Poster Sun, Jun 7, 2026 • 10:45 AM – 12:45 PM PDT ExHall F 529

2D-LFM: Lifting Foundation Model without 3D Supervision

Mosam Dabhi ⋅ Irhas Gill ⋅ László A. Jeni ⋅ Simon Lucey

Highlight

Abstract

Recent vision foundation models give the impression that 3D reconstruction from RGB is largely solved. Yet these systems struggle with object-specific 3D structure: the fine-grained geometry implied by an object’s landmarks or skeleton. In this paper, we show that when a model is given only 2D landmarks, it can recover more accurate 3D structure than state-of-the-art depth-from-RGB foundation models. Classical lifting approaches such as PAUL demonstrate this principle but do not scale beyond single categories, while methods like 3D-LFM scale but require extensive 3D supervision. We present the first lifting foundation model that learns object-specific 3D geometry using only 2D supervision.

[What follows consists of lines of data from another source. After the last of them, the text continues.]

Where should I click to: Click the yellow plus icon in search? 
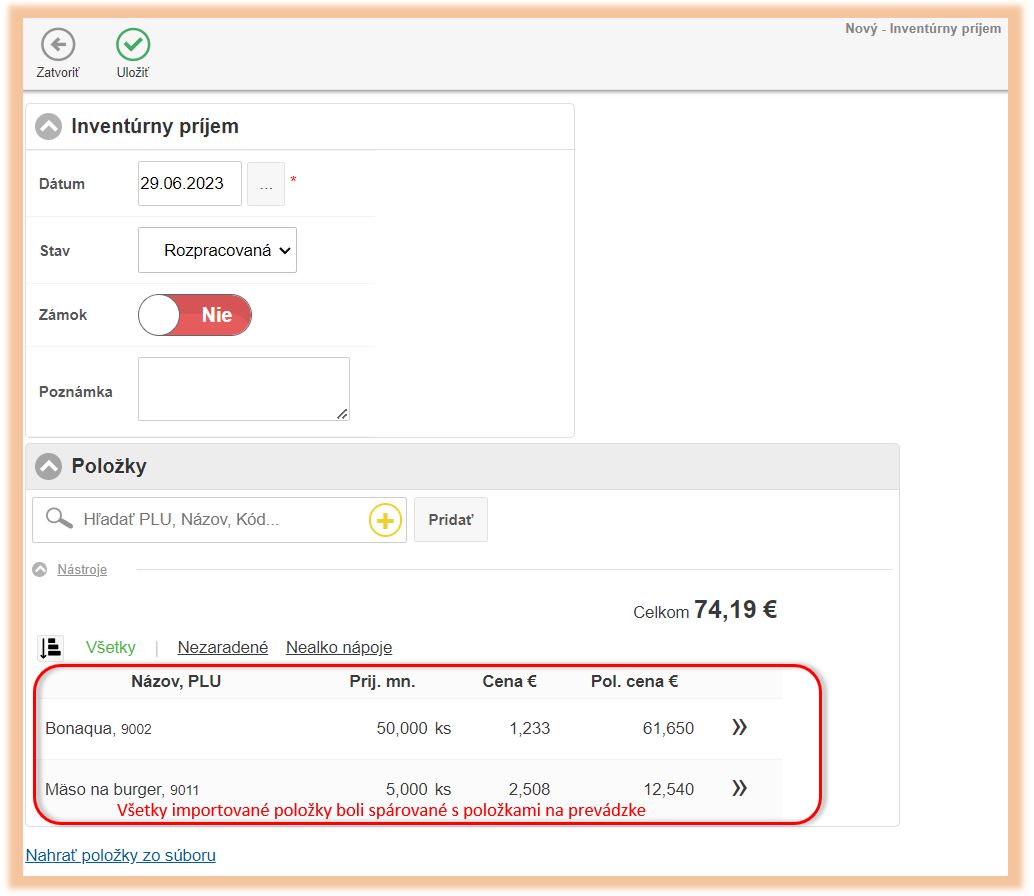385,520
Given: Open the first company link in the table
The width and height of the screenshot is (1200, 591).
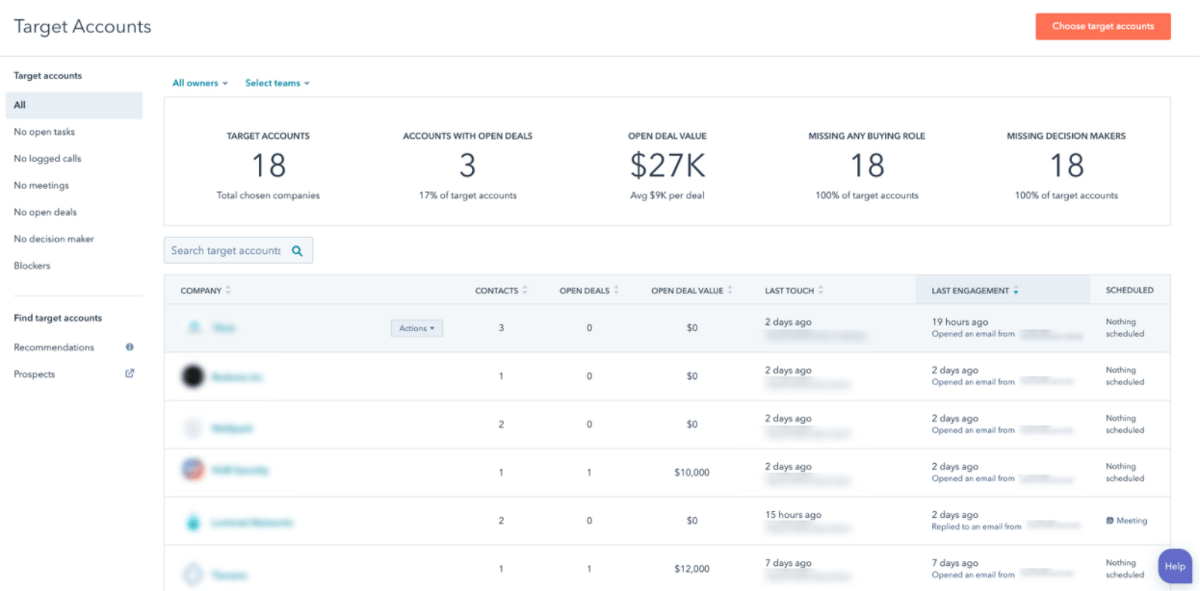Looking at the screenshot, I should pos(224,327).
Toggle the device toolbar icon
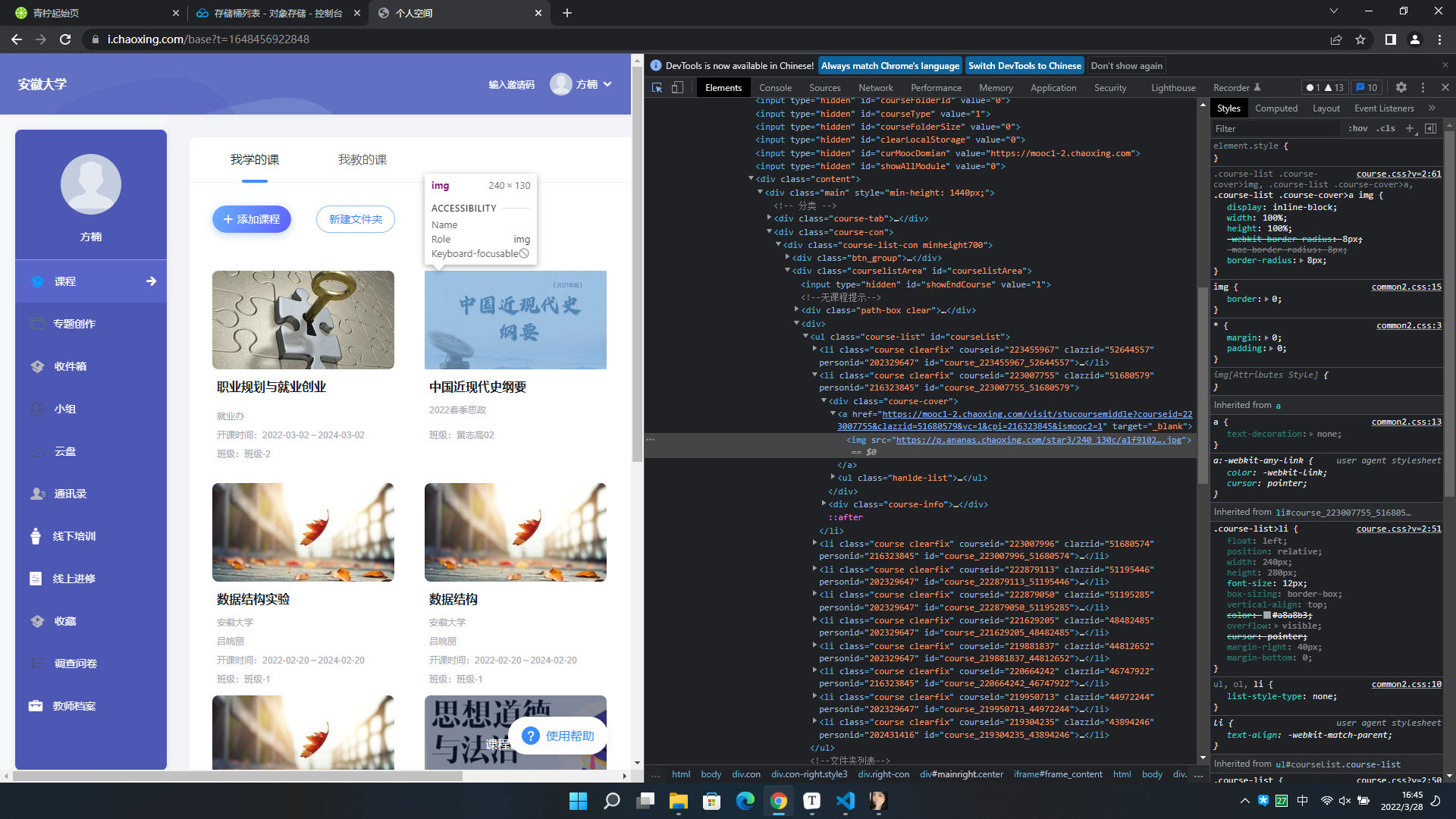 (677, 88)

The key idea is to inject correspondence structure into the model via a positional encoding inspired by classical structure-from-motion. This simple inductive bias enables robust, object-agnostic 3D lifting that rivals or exceeds recent 3D-supervised approaches, revealing that landmark-based lifting remains a powerful and under-exploited paradigm for 3D understanding.